EXCERPTED TEXT:

# # #

39      The Commission contends, first of all, that the first plea for annulment raised by the Italian Republic is directed, in fact, not against the contested decision, but against Decision 2006/678. The Commission considers that this part of the first plea for annulment must therefore be declared inadmissible.

40      It is therefore necessary to assess the admissibility of that part of the first plea.

41      In that regard, the Italian Republic challenges, essentially, the lack of a formal Commission decision concerning the seven cases of irregularities of an amount exceeding EUR 500 000 in the context of Decision 2006/678. The Italian Republic considers that the Commission should have complied with a two-month deadline or, in any event, a reasonable deadline, to decide on the communications sent by the Member State pursuant to Article 5(2) of Regulation No 595/91. However, that deadline had been significantly exceeded at the time the Commission adopted Decision 2006/678.

42      It is necessary to point out that it cannot legitimately be maintained that that plea of the Italian Republic is not directed against Decision 2006/678. It is clear from a simple reading of the application and the reply that the arguments put forward by the Italian Republic concern not the lawfulness of the contested decision, but that of Decision 2006/678.

43      It is indeed true that, although the seven cases of irregularities of an amount exceeding EUR 500 000 were covered by Decision 2006/678, they were not included in the contested decision. It is nevertheless the case that Decision 2006/678 is not the subject of the present dispute and that, therefore, the pleas directed against that decision cannot result in the annulment of the contested decision and are thus ineffective in the circumstances.

44      Moreover, it should be noted, as was pointed out by the Commission, that, although the Italian Government sought to complain that the Commission did not adopt, in a reasonable deadline, an express decision, with adequate reasons, about the seven cases of irregularities of an amount exceeding EUR 500 000, it was open to it to request the Commission to decide on those cases and, where appropriate, to bring an action, under the second paragraph of Article 232 EC, for a declaration from the European Union courts that the Commission had failed to act.

45      In those circumstances, that complaint of the Italian Republic must be rejected as ineffective, and not as inadmissible.

# # #

DATA BLOCK:
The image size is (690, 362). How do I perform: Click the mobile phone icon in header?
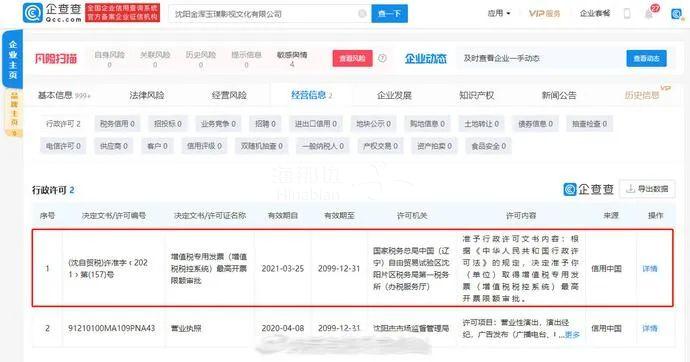[x=627, y=14]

# # #

COMPLETE THE FOLLOWING:
1) In the court excerpt, under which provision could the Italian Government have brought an action for a declaration that the Commission had failed to act?
2) Reproduce the stretch of the court excerpt from "43      It is indeed" through "in the circumstances.", switching "present dispute" to "current proceedings".
Rely solely on the court excerpt, not the data.

FINAL ANSWERS:
1) Under the second paragraph of Article 232 EC.

2)
43      It is indeed true that, although the seven cases of irregularities of an amount exceeding EUR 500 000 were covered by Decision 2006/678, they were not included in the contested decision. It is nevertheless the case that Decision 2006/678 is not the subject of the current proceedings and that, therefore, the pleas directed against that decision cannot result in the annulment of the contested decision and are thus ineffective in the circumstances.